Stocking around the Route 35 Presumpscot bypass in southern Maine has stalled because of very high lake water levels, reported biologist Francis Brautigam with the Department of Inland Fisheries and Wildlife.

“We’re hoping stocking there will start up next week,” Brautigam said Tuesday. “We don’t want to put fish in the bypass if the flows can’t support angling. So we are holding on to the fish.”

That said, York and Cumberland county waters are free of ice, Brautigam said.

And fishing reports on Sebago Lake have been good, he added.

Smelts have not moved up yet into the Crooked River, but that run should start any time, Brautigam predicted.


Last weekend the Belgrade lakes were completely clear of ice, but high water has made fishing very difficult on the brooks at this time, said IFW biologist Jim Lucas.

Pike fishing in the region’s northern pike waters should be picking up now with the spawning runs done.

“The pike dropped their eggs and are quite hungry. They’re biting pretty good,” Lucas said.


As of last week all the ice had gone out on lakes and ponds Down East, even on West Grand Lake, where the ice went out April 25, reported IFW biologist Greg Bur.


There are few waters free of ice in western Maine, reported IFW biologist Dave Boucher.

South of Route 2 is where to find small ponds that are free of ice as of last weekend.

Stream flows in the region were perfect for fishing last week, but any rain at the end of the week could change that this weekend, Boucher added.

Smelt runs are all behind schedule.


The Moosehead Lake Region was still iced over as of Tuesday, reported IFW biologist Tim Obrey.

Most of the brooks and streams in the Dover-Foxcroft and Guilford area are clear, and flows have settled enough to make them fishable.

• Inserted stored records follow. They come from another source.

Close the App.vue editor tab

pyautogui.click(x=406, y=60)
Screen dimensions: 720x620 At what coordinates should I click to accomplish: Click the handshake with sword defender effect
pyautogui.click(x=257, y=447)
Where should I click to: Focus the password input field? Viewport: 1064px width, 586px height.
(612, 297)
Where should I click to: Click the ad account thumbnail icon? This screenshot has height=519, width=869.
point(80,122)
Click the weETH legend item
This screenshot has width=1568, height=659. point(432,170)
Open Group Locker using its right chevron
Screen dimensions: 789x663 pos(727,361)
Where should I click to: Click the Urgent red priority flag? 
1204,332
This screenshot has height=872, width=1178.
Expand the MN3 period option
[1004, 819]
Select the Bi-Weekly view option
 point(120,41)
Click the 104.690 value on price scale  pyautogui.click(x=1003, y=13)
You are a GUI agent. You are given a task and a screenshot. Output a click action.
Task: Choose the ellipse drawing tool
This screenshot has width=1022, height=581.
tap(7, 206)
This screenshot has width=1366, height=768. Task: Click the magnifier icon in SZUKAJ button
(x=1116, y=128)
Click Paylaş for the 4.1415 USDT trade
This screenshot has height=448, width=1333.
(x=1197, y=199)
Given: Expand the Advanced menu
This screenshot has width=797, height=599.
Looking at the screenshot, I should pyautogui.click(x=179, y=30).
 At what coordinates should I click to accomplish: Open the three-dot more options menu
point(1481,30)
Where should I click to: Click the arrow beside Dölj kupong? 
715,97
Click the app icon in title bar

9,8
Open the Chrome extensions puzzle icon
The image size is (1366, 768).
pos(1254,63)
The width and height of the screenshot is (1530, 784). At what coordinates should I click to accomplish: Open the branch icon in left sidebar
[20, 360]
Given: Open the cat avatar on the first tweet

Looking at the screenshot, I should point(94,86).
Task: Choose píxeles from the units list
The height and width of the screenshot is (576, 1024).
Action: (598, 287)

No word on any smelt runs in the region, and Obrey predicts ponds will be opening up this week.


None of the lakes around Millinocket were free of ice last week and rivers were running high in the region, reported IFW biologist Nels Kramer.

“Things are waiting to bust out. And a number of smelt runs are currently active,” Kramer said.


In southern Aroostook county, around Oakfield and Houlton, some anglers are fishing the small ponds where the ice has pulled away from the shore, but for the most part The County is still socked in with ice.

IFW biologist David Basley said a report from a local forester estimated 2 feet of snow in the woods around Ashland.

But April did not pass in The County without any fishing — because ice fishermen took advantage of the new rules that allow anglers to fish year-round on certain waters. Most are in southern and central Maine, but a few can be found up north.

At this point, even where there is ice, he said it is too unsafe for even avid ice fishermen to venture out.

“The first couple of weeks people went. But by the third week of April, people have a little bit of trepidation,” Basley said.